On Opening Day of Term, High Court Denies Review of Three Trade Regulation Cases

This posting was written by Jeffrey May, Editor of CCH Trade Regulation Reporter, and John W. Arden.

The U.S. Supreme Court opened its 2009-2010 term yesterday by denying review of three trade regulation decisions—concerning resale price fixing, Lanham Act false advertising, and arbitration of an in-term restrictive covenant in a trademark license.

Resale Price Maintenance

Left standing by the Court was a decision by the U.S. Court of Appeals in Richmond, Virginia (2009-1 Trade Cases ¶76,547), holding that two pesticide manufacturers did not conspire with their distributors to set minimum resale prices of certain termiticide products.

In their petition for review, complaining providers of pest control services asked: (1) whether resale price agreements, through which retailer agents raised consumer prices, is controlled by Leegin Creative Leather Products, Inc. v. PSKS, Inc. (2007-1 Trade Cases ¶75,753), 551 U.S. 877 (2007) or United States v. General Electric Co., 272 U.S. 476 (1926); and (2) whether it was established that the manufacturer's resale price agreements with retailers violated §1 of the Sherman Act under Leegin.

The petition is Valuepest.com of Charlotte, Inc. v. Bayer Corp., Docket 08-1584, cert. filed June 22, 2009.

Lanham Act False Advertising

The Supreme Court declined to review a decision by the U.S. Court of Appeals for the Federal Circuit (2009-1 Trade Cases ¶76,553, CCH Advertising Law Guide ¶63,320), reversing a jury award of more than $8 million against a Japanese basketball manufacturer for falsely advertising its product design as “innovative.”

On appeal, the manufacturer contended that Lanham Act claims based on advertisements that falsely claim authorship of an idea were barred by the U.S. Supreme Court’s decision in Dastar Corp. v.
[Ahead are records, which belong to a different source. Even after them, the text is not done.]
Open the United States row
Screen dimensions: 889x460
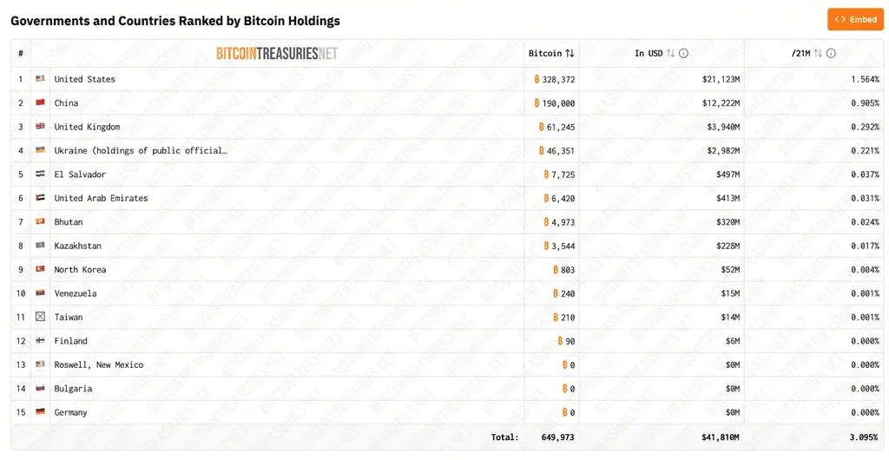pyautogui.click(x=447, y=79)
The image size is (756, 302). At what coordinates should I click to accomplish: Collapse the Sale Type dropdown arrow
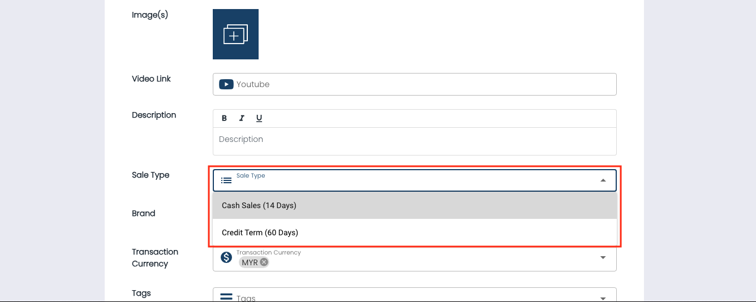(603, 180)
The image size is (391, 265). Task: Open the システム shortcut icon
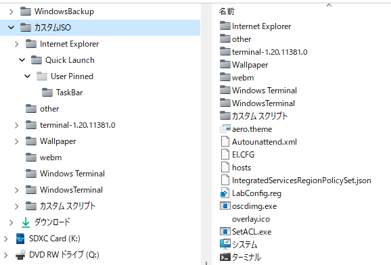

Twentieth Century Fox Film Corp., 539 U.S. 23 (2003).

In its petition, the manufacturer had asked whether Dastar established an authorship limitation on false advertising claims brought under Section 43(a)(1)(B) of the Lanham Act. The petition is Baden Sports, Inc. v. Molten USA, Inc., Docket 08-1477, cert. filed May 28, 2009.

Restrictive Covenant

The Court denied a petition for review of a decision of the U.S. Court of Appeals in San Francisco (2009-1 Trade Cases ¶76,482, CCH Business Franchise Guide ¶14,055), which held on remand from the U.S. Supreme Court that an arbitrator manifestly disregarded California law by enforcing an in-term restrictive covenant in a trademark license.
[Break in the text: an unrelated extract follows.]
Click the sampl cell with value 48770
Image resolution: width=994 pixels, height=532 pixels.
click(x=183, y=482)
On October 6, 2008, the Supreme Court vacated an earlier decision of the appeals court (2008-1 Trade Cases ¶76,129, CCH Business Franchise Guide ¶13,703) in light of the Court’s decision in Hall Street Associates, LLC. v. Mattel, Inc., 128 S.Ct. 1396 (2008).

In a petition for review, a party to the trademark license asked whether a decision vacating an arbitration award on the non-statutory ground of "manifest disregard" was inconsistent with U.S. Supreme Court precedent and whether an arbitrator's good faith but erroneous interpretation of state law constituted a basis for vacating an arbitration award under the Federal Arbitration Act.

The petition for review is Improv West Associates v. Comedy Club, Inc., Docket 08-1525, cert filed June 8, 2009.